Zihan Cao,Xiao Wu,Liang-Jian Deng,Yu Zhong
2024-08-22
Abstract:In image fusion tasks, images from different sources possess distinct characteristics. This has driven the development of numerous methods to explore better ways of fusing them while preserving their respective characteristics.Mamba, as a state space model, has emerged in the field of natural language processing. Recently, many studies have attempted to extend Mamba to vision tasks. However, due to the nature of images different from causal language sequences, the limited state capacity of Mamba weakens its ability to model image information. Additionally, the sequence modeling ability of Mamba is only capable of spatial information and cannot effectively capture the rich spectral information in images. Motivated by these challenges, we customize and improve the vision Mamba network designed for the image fusion task. Specifically, we propose the local-enhanced vision Mamba block, dubbed as LEVM. The LEVM block can improve local information perception of the network and simultaneously learn local and global spatial information.
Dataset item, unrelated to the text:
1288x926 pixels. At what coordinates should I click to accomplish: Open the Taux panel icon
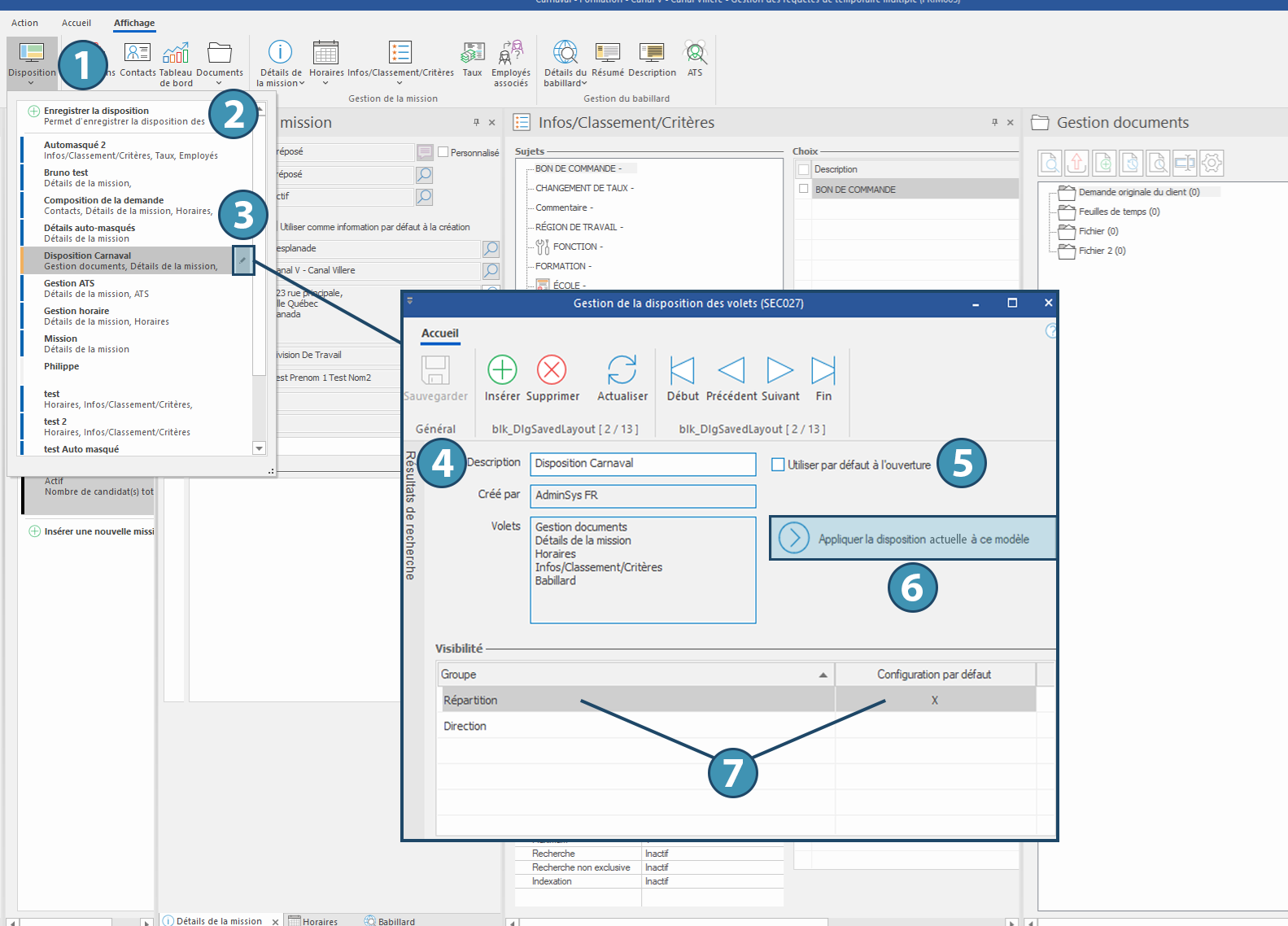tap(472, 54)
Furthermore, we propose the state sharing technique to enhance spatial details and integrate spatial and spectral information. Finally, the overall network is a multi-scale structure based on vision Mamba, called LE-Mamba. Extensive experiments show the proposed methods achieve state-of-the-art results on multispectral pansharpening and multispectral and hyperspectral image fusion datasets, and demonstrate the effectiveness of the proposed approach. Codes can be accessed at \url{<a class="link-external link-https" href="https://github.com/294coder/Efficient-MIF" rel="external noopener nofollow">this https URL</a>}.
Computer Vision and Pattern Recognition
What problem does this paper attempt to address?
### Problems the Paper Attempts to Solve This paper aims to address several key issues in the task of image fusion: 1. **Local Information Perception Enhancement**: Existing visual Mamba models have limited capability in handling local information, especially in image fusion tasks that require simultaneous processing of both local and global spatial information. Therefore, the authors propose a Local Enhanced Visual Mamba (LEVM) block to improve local information perception. 2. **State Sharing Technique**: To tackle the problem of information loss in existing methods when processing high-resolution images, and the inability to effectively capture spatial and spectral information of images, the authors designed a state sharing technique to reduce information loss and achieve simultaneous learning of spatial and spectral information. With these improvements, the LE-Mamba network is able to achieve state-of-the-art performance in tasks such as multispectral sharpening and multispectral and hyperspectral image fusion. Specifically, LE-Mamba is based on the U-Net architecture, introducing LEVM blocks and state sharing techniques in the encoder-decoder structure, thereby achieving excellent results on multiple benchmark datasets.